• Work to complete
Pull every line from the data below that contains the word "Open", and copy each one in full.

• Listed records
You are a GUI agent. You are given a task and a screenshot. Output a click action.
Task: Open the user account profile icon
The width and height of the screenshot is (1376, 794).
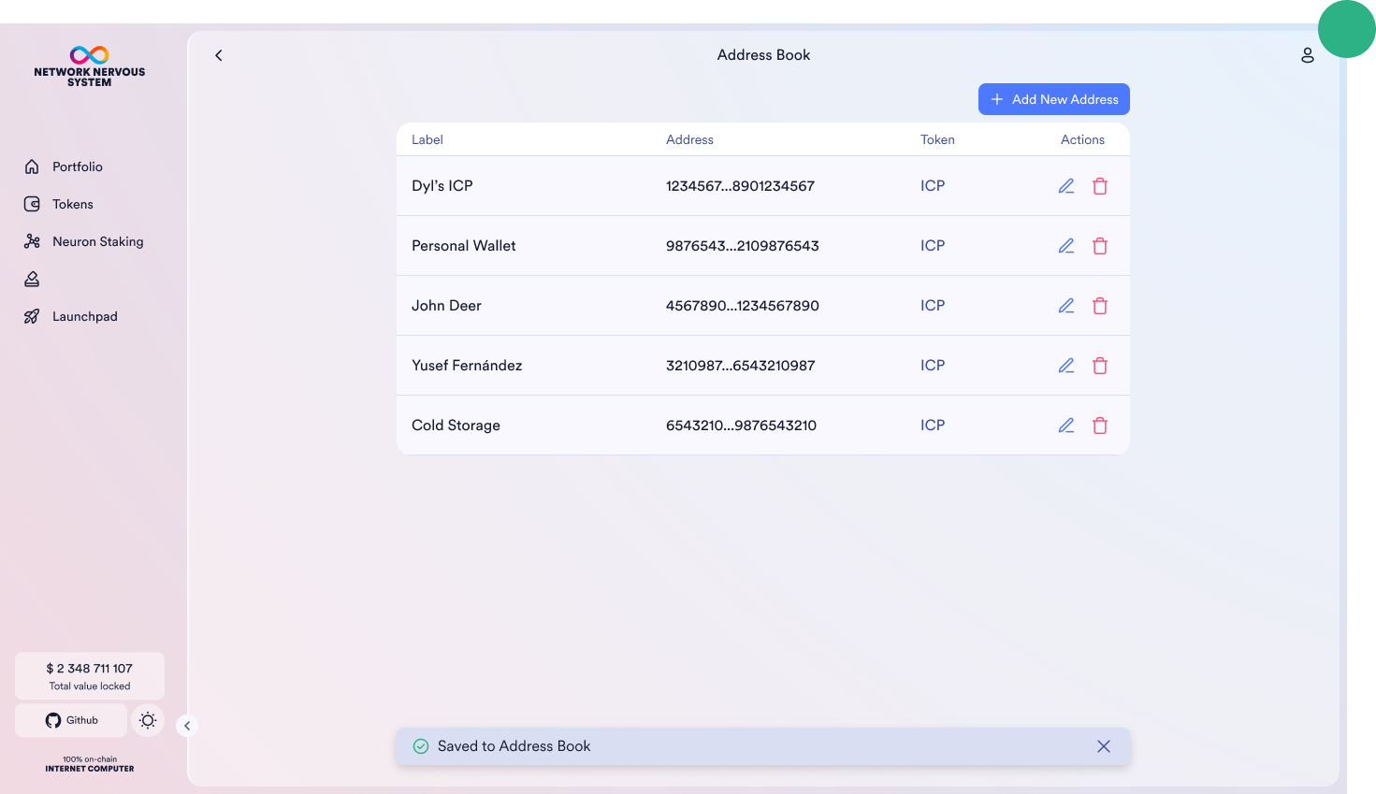pyautogui.click(x=1307, y=55)
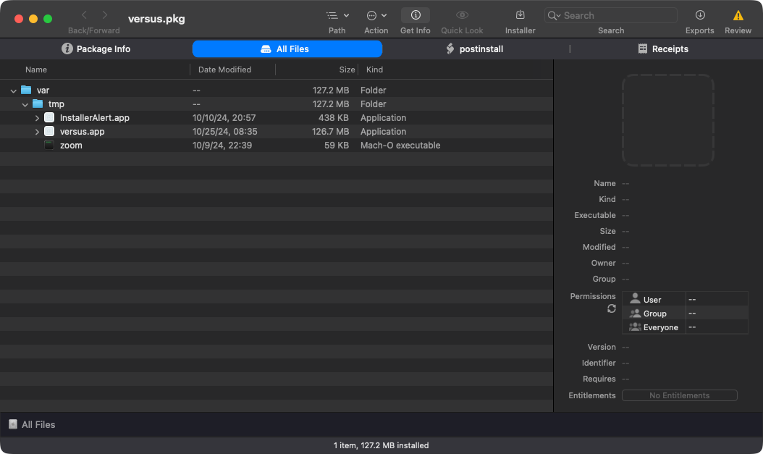Sort by the Date Modified column
Screen dimensions: 763x454
click(224, 70)
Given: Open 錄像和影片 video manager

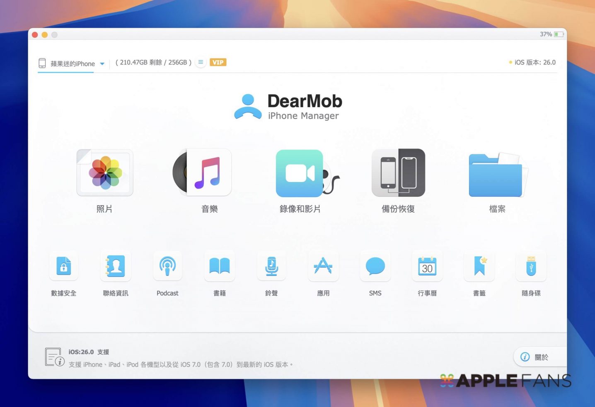Looking at the screenshot, I should (300, 173).
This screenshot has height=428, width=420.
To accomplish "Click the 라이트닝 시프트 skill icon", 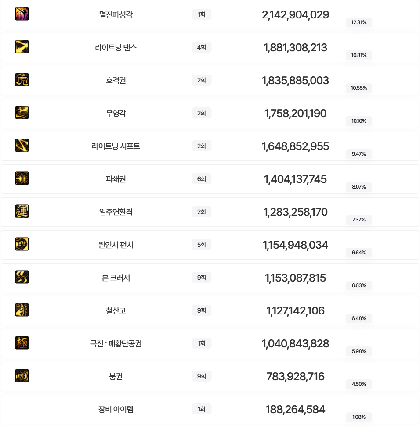I will pyautogui.click(x=22, y=146).
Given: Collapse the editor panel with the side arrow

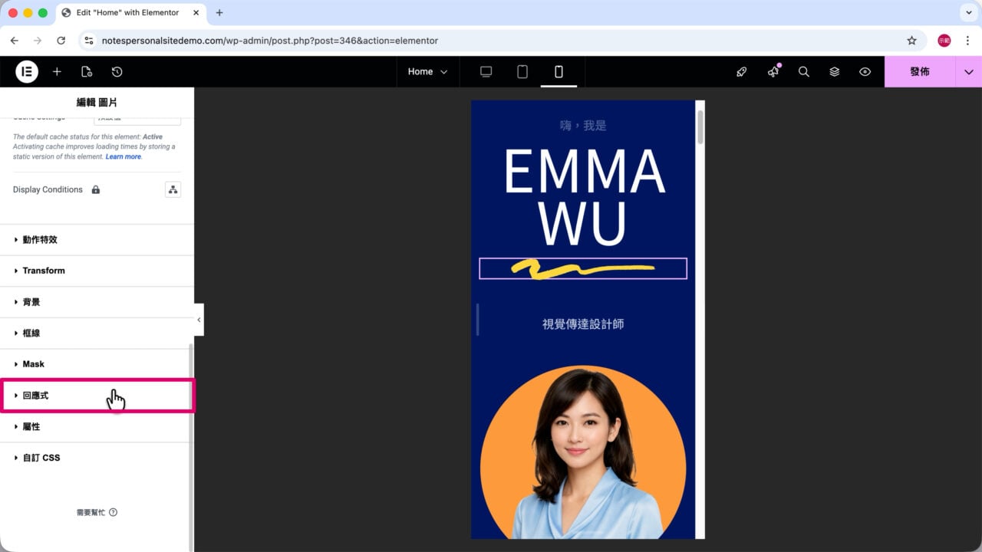Looking at the screenshot, I should click(199, 320).
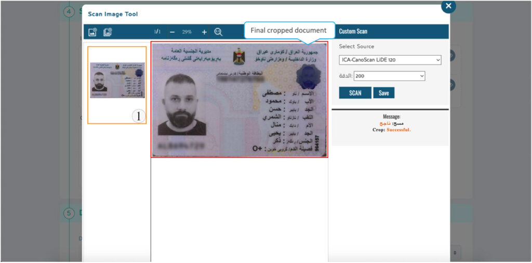Click the SCAN button
This screenshot has width=532, height=263.
point(355,93)
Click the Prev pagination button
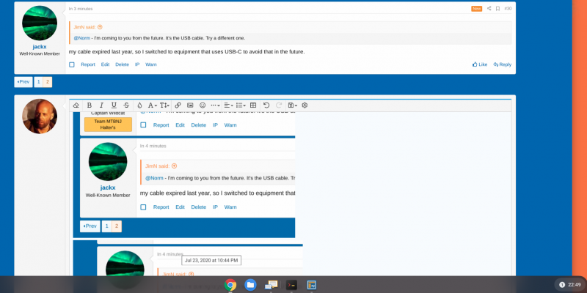The image size is (587, 293). tap(23, 82)
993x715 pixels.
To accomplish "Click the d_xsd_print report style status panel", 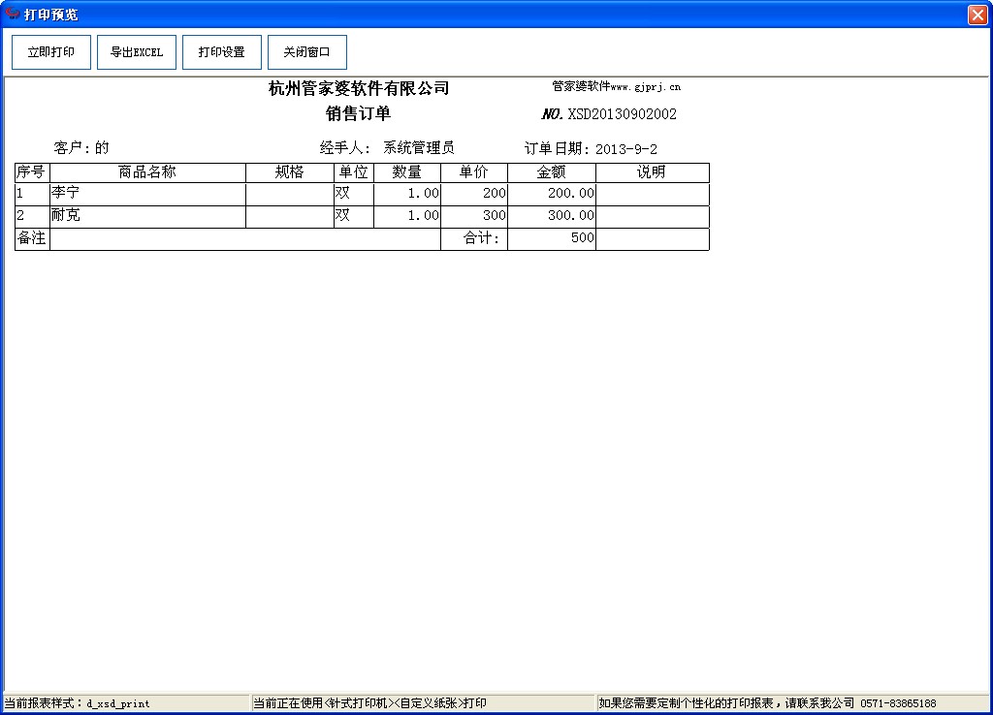I will [x=118, y=703].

• Task output
Task: Open the user account profile icon
Given: Open 錄像和影片 video manager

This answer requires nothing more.